I'm convinced there are two sins that nearly all humans commit at some time during their childhood. One, we are unkind to another. And two, we lie. What I consider my first sin probably falls into both categories. It wasn't something you would think of us as terrible, and maybe you wouldn't consider it a sin - but just because we think it's not that bad doesn't mean that it doesn't hurt somebody else, and don't all sins hurt Our Lord?
All I did was participate in a joke. "Do you have the bottle cap?" "No." - while it was hiding in my hand. At first, I thought it was funny, then, almost instantly, I realized it was a lie. In shock, I returned the bottle cap to my sister. While I am no better at it than anyone else, I do think that is how we should always react to our own sins: with shock that we were capable of committing them.

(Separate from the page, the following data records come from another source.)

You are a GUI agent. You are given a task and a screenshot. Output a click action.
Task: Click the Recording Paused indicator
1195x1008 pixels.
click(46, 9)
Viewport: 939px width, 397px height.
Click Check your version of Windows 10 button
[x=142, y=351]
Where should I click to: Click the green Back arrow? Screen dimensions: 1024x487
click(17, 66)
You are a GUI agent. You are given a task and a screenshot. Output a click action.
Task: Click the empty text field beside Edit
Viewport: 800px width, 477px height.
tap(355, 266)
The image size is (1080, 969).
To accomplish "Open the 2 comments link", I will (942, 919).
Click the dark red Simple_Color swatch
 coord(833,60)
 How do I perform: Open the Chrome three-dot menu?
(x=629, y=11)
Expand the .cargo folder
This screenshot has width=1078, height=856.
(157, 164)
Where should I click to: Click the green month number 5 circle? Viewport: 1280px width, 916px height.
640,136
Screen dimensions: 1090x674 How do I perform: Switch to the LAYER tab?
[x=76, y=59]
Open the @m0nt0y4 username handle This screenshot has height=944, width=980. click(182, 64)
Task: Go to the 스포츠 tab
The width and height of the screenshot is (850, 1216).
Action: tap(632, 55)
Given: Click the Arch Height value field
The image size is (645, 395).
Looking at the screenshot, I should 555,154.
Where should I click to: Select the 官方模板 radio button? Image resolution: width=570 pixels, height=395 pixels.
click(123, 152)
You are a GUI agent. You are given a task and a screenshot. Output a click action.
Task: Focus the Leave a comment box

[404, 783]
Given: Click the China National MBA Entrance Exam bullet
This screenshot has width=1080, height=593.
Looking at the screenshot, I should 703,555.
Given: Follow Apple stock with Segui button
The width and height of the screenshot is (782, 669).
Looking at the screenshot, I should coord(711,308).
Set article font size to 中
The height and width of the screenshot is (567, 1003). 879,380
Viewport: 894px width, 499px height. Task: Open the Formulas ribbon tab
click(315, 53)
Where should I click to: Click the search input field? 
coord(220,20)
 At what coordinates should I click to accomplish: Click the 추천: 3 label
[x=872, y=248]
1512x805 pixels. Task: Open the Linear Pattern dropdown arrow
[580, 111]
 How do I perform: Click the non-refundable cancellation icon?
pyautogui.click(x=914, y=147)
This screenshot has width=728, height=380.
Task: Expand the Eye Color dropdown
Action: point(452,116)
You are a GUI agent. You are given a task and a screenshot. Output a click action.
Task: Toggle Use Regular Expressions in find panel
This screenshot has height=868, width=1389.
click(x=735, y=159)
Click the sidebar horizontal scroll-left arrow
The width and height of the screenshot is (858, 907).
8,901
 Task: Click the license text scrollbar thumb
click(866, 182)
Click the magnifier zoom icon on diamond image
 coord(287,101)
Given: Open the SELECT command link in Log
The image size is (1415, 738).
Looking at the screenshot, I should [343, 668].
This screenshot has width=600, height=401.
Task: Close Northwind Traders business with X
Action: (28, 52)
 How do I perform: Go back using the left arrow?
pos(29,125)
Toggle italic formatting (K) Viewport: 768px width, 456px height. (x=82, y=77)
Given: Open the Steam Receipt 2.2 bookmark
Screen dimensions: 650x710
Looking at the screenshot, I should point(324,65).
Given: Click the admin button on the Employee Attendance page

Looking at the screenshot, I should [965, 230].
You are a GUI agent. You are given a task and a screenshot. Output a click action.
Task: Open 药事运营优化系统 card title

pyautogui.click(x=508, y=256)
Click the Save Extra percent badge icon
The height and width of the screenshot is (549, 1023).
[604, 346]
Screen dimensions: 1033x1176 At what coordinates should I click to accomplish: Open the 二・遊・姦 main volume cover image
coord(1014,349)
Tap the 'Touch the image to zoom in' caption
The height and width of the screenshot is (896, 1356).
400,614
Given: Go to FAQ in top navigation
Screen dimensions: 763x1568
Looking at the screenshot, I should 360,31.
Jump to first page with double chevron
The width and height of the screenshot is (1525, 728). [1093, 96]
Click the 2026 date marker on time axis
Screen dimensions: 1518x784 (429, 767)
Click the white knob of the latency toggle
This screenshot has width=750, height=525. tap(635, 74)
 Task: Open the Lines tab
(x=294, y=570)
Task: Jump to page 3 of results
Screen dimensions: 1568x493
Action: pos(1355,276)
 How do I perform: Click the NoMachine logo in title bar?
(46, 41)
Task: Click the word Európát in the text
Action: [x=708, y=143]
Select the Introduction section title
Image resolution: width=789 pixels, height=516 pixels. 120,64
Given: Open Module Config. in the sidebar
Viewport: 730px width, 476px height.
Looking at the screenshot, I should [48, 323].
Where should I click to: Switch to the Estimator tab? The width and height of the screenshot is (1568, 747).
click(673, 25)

Lies and unkind words are, of course, not the only sins, and I'd argue, if you were to rate them, probably not the worst of them. But what becomes of a little white lie like mine? From there I became a college student who lied to nearly everyone she knew. And then started dating someone whose number one deal breaker was being lied to.
I had to learn how to tell the truth rather quickly. It wasn't easy to do. And when you tell the truth, people don't always expect it. When someone asks you how you're doing and you're feeling absolutely miserable, do you say "fine" just to get them to leave you alone? That's a lie, too. I know it sounds ridiculous, but there really isn't a fine line between a white lie and a black lie; there's no line at all. The more practice you have at something, the better you get at it, and so it is with sins. They eat you from the inside.
I am no saint. When I was a child I hoped to be one, but I have come to the realization that I am too much of a sinner to probably ever be a saint. But, I can be better than I am. I can pray - to my patron saints, my guardian angels, the poor souls in Purgatory, the Blessed Virgin Mary, and all the Persons of the Holy Trinity - God the Father, God the Son, and God the Holy Spirit - that they may help me resist the temptation to sin so that I may bring myself and those whose lives I to a closer relationship with Christ Our Lord.
And if you have a sin that you feel is impossible to conquer, take courage from the saints. Many of them were terrible sinners who still found the mercy of God when they turned to Him. Also, pray often. It doesn't have to be a longer prayer. "Lord, help me," is a prayer that is very short, but can do much good if prayed with the heart.
God bless each of you and may He grant you perseverance as you battle against your personal temptations to sin. May He shower you with His love and forgiveness and may you always feel Him at your side, holding His hand out, waiting for you to come to Him.